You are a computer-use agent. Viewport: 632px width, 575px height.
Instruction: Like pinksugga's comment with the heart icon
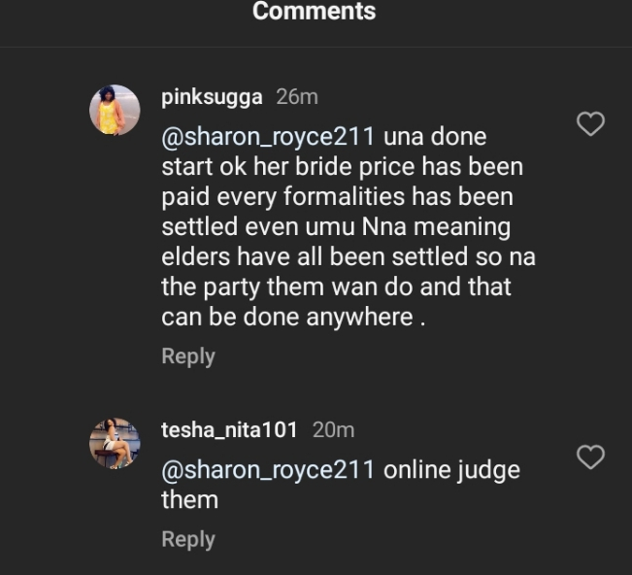click(x=590, y=123)
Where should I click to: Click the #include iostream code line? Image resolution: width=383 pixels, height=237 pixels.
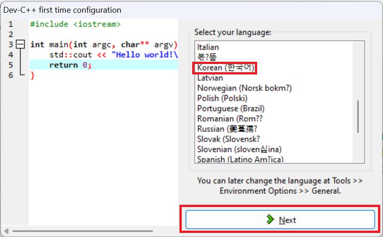click(75, 24)
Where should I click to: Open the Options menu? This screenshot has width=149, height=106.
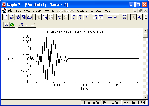click(82, 11)
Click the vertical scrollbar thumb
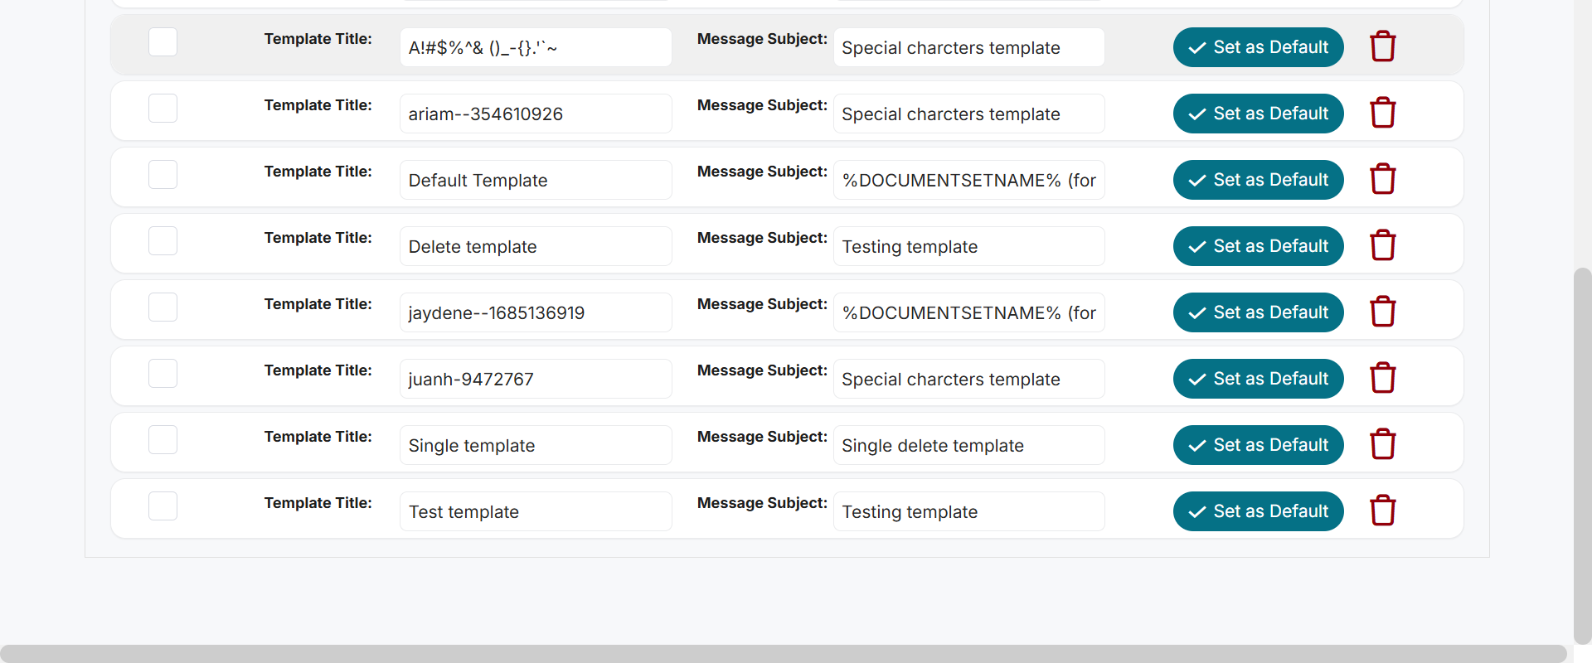 pos(1582,456)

- - - -

▶ [Instructions to follow] Give the listing again, exactly as it appears, but without its images.

▶ [Answer to the problem]
You are a computer-use agent. Viewport: 632px width, 575px height.
Instruction: Like pinksugga's comment with the heart icon
click(x=590, y=123)
Where should I click to: Click the #include iostream code line? Image resolution: width=383 pixels, height=237 pixels.
click(75, 24)
Where should I click to: Open the Options menu? This screenshot has width=149, height=106.
click(82, 11)
Click the vertical scrollbar thumb
 pos(1582,456)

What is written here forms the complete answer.